In Rennes, in collaboration with colleagues from Imperial College London, we are working on a new target, hardware design for reconfigurable architectures, and a new domain, high-level synthesis (HLS), where the compiler produces a custom hardware design rather than traditional assembly code. HLS allows developers to access the computational power and energy efficiency of custom hardware devices such as FPGAs, while allowing them to take advantage of the practical abstractions of software development. Focusing on HLS will require the design of new semantic models (close to the data-flow style of hardware design that modern HLS tools commonly adopt, for instance, to parallelise code) and proof techniques.

Where do you see the current challenges for mechanizing program semantics?

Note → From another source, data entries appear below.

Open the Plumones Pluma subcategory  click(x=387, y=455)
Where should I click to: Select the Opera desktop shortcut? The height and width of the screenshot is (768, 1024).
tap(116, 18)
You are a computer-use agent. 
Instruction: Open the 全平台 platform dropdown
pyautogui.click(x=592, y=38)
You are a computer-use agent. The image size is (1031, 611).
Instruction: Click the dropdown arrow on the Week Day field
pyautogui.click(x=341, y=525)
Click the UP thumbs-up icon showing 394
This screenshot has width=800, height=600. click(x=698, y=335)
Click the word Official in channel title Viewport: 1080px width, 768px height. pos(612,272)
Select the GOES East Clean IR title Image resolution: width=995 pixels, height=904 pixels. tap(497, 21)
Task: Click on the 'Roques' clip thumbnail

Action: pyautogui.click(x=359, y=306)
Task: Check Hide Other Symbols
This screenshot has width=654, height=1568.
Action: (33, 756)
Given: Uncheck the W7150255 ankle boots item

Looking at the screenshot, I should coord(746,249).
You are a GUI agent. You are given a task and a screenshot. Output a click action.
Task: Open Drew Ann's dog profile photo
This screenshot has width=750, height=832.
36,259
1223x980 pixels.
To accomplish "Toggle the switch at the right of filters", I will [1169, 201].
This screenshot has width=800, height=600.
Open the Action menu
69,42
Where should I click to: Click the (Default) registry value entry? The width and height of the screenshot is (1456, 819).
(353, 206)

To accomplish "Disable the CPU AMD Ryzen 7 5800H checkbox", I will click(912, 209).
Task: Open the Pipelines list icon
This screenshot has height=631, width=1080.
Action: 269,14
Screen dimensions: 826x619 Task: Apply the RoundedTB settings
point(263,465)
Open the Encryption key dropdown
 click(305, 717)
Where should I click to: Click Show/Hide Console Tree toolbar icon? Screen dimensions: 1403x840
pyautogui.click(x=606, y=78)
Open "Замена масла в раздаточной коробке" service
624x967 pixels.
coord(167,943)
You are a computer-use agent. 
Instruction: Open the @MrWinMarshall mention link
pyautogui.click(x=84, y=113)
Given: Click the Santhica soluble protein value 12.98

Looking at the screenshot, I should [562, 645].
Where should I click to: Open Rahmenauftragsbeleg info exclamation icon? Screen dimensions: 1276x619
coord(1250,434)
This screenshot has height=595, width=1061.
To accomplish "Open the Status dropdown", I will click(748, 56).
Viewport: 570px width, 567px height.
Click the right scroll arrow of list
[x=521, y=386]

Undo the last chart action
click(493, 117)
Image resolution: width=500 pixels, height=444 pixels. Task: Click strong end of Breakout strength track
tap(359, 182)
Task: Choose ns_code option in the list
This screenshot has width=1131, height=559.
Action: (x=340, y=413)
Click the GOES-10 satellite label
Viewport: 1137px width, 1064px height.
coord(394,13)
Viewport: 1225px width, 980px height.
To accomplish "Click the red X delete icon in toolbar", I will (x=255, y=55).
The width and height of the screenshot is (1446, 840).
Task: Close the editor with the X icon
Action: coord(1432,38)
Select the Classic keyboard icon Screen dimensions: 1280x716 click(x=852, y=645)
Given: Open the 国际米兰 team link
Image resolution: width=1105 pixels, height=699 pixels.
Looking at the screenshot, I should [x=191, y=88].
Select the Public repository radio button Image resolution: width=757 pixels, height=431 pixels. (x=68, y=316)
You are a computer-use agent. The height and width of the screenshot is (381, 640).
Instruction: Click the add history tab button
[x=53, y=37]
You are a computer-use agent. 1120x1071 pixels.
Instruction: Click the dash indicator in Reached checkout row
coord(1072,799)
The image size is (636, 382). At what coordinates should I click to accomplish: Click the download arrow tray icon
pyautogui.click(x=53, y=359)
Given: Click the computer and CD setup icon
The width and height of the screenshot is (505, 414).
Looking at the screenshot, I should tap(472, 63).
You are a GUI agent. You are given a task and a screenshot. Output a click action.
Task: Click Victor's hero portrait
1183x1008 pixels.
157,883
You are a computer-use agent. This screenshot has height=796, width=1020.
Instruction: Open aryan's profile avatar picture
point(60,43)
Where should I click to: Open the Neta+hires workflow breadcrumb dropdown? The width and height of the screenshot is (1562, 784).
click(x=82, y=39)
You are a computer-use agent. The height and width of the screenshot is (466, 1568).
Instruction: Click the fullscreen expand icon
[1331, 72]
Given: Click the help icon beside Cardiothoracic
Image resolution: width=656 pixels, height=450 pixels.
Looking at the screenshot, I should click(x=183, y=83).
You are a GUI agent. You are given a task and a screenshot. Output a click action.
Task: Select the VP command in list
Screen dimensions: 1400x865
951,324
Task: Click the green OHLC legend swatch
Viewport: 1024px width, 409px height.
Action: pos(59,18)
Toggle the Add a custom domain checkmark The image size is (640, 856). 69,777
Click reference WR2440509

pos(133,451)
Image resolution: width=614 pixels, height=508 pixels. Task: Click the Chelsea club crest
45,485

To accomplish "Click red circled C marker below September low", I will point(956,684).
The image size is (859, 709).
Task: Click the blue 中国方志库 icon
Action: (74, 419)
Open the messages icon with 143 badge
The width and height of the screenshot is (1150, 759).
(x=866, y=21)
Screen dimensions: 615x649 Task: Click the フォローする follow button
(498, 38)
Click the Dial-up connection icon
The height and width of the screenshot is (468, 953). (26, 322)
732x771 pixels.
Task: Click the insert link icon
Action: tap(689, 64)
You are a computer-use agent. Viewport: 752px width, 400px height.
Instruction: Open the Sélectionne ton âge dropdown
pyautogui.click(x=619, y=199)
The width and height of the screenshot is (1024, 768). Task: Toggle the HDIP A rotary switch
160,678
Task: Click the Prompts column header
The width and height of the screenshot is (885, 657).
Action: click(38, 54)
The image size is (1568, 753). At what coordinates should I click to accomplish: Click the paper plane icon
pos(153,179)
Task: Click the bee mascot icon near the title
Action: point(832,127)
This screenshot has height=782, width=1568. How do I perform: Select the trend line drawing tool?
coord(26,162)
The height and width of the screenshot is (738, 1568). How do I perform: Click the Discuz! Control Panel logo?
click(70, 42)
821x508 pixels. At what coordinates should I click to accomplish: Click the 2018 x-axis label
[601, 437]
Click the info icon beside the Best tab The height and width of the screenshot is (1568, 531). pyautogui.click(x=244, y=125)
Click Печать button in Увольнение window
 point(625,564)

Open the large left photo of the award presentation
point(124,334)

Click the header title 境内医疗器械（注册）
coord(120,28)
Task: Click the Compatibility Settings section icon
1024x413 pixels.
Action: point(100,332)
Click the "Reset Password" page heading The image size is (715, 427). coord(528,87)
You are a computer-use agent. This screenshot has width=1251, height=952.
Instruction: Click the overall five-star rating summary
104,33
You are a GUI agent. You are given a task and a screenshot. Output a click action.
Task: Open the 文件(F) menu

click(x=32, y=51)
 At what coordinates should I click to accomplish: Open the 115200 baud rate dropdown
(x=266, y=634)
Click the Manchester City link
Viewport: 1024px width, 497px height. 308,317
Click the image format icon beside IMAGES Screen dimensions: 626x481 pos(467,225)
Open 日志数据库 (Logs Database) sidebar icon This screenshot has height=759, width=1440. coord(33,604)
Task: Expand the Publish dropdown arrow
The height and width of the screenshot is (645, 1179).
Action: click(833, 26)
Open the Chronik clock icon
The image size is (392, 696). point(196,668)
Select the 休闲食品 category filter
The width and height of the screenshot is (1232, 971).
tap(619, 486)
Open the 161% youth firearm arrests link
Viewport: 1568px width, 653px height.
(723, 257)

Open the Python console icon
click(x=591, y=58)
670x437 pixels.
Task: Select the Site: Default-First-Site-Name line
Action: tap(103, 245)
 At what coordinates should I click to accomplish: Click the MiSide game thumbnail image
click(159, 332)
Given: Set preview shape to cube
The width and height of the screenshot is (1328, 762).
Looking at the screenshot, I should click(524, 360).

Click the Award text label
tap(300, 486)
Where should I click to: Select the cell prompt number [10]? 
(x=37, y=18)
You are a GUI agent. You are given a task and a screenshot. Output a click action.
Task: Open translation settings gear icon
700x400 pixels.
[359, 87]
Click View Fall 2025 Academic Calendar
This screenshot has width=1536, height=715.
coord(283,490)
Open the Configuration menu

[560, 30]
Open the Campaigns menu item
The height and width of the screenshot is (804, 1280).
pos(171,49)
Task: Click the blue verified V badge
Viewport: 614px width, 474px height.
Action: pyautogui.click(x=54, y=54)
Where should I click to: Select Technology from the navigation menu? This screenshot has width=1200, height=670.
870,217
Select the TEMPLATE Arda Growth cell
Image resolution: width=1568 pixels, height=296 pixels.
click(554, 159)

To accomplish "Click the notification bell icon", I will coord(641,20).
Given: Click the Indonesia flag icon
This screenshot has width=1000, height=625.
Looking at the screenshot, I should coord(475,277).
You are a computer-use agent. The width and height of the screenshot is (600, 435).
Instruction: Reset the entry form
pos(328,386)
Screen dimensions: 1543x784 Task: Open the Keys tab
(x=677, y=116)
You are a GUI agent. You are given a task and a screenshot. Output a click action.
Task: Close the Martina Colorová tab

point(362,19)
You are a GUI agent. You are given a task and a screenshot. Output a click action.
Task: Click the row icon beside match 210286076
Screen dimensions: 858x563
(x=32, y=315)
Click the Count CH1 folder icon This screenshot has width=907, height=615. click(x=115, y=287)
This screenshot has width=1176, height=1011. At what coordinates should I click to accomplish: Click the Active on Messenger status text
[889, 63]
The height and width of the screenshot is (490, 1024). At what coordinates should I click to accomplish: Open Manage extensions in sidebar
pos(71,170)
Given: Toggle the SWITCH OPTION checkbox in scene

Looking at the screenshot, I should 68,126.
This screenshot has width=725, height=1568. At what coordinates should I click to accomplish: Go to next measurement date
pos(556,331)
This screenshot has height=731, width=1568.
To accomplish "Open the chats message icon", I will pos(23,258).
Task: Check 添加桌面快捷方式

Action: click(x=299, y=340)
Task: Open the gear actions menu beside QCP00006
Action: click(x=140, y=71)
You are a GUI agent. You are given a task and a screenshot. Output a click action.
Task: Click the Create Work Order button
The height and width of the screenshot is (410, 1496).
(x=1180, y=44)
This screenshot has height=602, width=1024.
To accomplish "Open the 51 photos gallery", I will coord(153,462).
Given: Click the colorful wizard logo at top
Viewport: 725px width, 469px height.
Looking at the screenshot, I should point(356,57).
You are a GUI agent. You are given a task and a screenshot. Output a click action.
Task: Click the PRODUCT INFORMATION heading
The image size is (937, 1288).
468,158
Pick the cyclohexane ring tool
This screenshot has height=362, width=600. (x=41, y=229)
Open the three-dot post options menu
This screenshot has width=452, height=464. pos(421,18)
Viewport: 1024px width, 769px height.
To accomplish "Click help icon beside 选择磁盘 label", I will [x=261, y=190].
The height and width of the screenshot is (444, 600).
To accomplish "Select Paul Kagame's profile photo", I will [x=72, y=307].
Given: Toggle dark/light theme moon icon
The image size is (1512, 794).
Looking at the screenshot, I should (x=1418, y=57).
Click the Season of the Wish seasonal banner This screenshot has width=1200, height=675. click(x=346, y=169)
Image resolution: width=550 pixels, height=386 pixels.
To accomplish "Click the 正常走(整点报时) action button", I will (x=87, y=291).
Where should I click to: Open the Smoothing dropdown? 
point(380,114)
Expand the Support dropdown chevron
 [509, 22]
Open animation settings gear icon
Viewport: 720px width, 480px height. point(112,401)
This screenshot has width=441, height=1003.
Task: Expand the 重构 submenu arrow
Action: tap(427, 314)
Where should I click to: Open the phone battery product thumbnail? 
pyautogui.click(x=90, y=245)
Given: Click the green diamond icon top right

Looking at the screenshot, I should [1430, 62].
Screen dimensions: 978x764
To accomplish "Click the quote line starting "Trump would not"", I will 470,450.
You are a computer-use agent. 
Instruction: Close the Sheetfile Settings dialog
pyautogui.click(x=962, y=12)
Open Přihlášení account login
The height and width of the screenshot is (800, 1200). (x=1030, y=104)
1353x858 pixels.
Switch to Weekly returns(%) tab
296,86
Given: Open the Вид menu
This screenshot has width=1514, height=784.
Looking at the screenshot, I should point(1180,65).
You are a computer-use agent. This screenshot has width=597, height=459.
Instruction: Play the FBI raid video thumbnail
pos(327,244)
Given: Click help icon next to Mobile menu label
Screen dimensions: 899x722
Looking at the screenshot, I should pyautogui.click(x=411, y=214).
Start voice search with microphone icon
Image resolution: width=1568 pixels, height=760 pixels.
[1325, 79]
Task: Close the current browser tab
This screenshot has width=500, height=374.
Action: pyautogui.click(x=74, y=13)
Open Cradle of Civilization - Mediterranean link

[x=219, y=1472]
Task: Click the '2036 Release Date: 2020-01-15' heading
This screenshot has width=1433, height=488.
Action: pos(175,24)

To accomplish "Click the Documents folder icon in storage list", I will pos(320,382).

When we add a compiler pass or change the compilation target, we need to invent new invariants. This may require instrumenting the semantics so that they observe more events, or designing new intermediate languages and their well-founded properties. So, we need better tooling for defining mechanized semantics and reasoning on these semantics. Of course, we can reuse existing ones, but we would like to have more meta-level general tooling. Some people are working on automatically deriving an interpreter or other operational semantics from a semantic definition. But more work is needed to apply these techniques to realistic semantics and to their correctness proofs. Another issue is better proof automation to facilitate the reasoning and more generally the proof engineering.

You mean better reasoning techniques?

The correctness proof of CompCert relies on simulation proofs, namely an elementary and powerful proof technique for operational semantics. In recent works with colleagues, we extended CompCert so that it ensures a security property useful for cryptographic implementations, while still having the compiler correctness. In a more recent work, my former PhD student Aurèle Barrière verified a prototype of a JIT compiler that reuses the CompCert back-end, including its optimizations (also here). In both cases, we faced a proof engineering issue and managed to reuse the existing simulation proofs. These new properties are more challenging to prove as they involve different executions or different versions of a program. We were able to generalize the simulation technique to still apply it and thus reuse existing correctness proofs as much as possible. It would be interesting to further study these extended simulations. Furthermore, maybe there could be more abstract reasoning techniques, something other than simulation. For instance, logical relations, where you embed properties in types is an active field of research that seems promising.

Verified compilers are out of reach from automated provers. Indeed, in order to ensure the required invariants, the proof may need to compute additional data structures. However, better automation from proof assistants would be helpful. For instance, proof transfer where you change the representation of an abstraction without having to prove again the lemmas you already proved previously is another active area of research from which verified compilation would benefit.